§ **El problema**: Indica, por favor, qué cargo ocupó Camilo Egas en The New School según el texto sobre antropología y arte contemporáneo.

§ **Texto seleccionado**:
>>>
Por: X. Andrade
X. Andrade*
El campo de discusión de la antropología y el arte contemporáneo debe ser conceptualizado como un punto de encuentros y desencuentros, de tensiones productivas, pero también de escepticismos y prejuicios mutuos. Ello debido a las microprácticas propias para la producción y reproducción del conocimiento en cada una de las disciplinas, las mismas que promueven distintas formas de domesticación de los estudiantes para convertirlos en “antropólogos” o “artistas”. Hablo desde una formación que no puede ser más disciplinaria, pues mis estudios formales han sido exclusivamente en antropología. Tomé un giro, no obstante, hacia cuestiones de imagen en los años noventa, cuando cursaba mis estudios doctorales.
Atendí clases en The New School For Social Research por razones políticas y emotivas. Políticas por la tradición neomarxista de la escuela y su historia de universidad creada en el exilio para cobijar a intelectuales europeos que escapaban del fascismo. Su misión era formar a la clase obrera y, así, aportar a la democratización de la educación. Mis razones emotivas tenían que ver no solamente con mi idealización del paisaje arquitectónico de Nueva York –la meca para alguien quien, como yo, conducía investigaciones primordialmente sobre temas urbanos, con los cuales escapar a la modorra de la tradición andeanista en antropología–, sino con el curioso hecho de que Camilo Egas, un artista ecuatoriano (mi país de origen), había sido Decano de Artes en The New School… por un par de décadas, en un momento glorioso de la escuela. Sus años en esa ciudad continúan resultando enigmáticos para mí y, solo recientemente, documentalistas ecuatorianos han logrado empezar a desbrozar el legado del maestro durante ese período.
<<<
§ **Datos proporcionados**:
>>>
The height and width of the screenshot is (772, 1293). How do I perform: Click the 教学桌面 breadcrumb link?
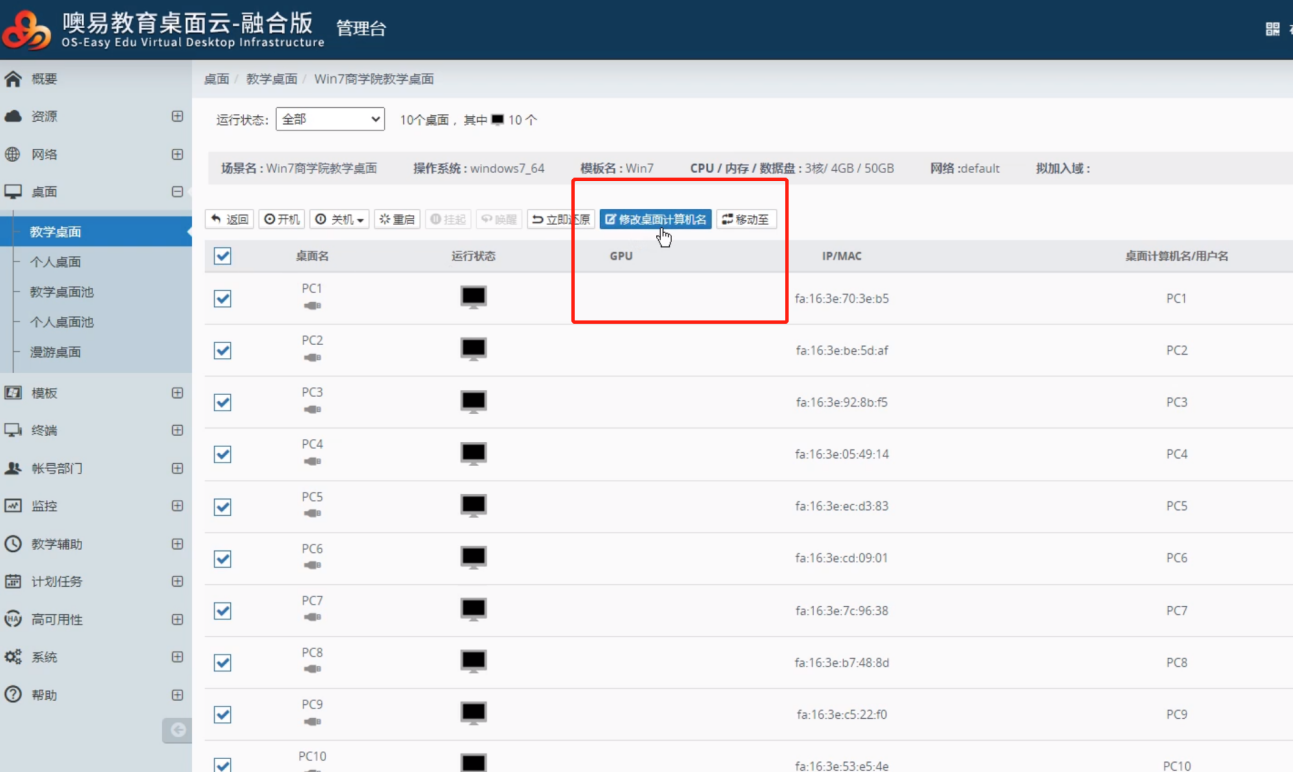pos(271,79)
<<<
§ **Respuesta final**: Fue Decano de Artes durante un par de décadas.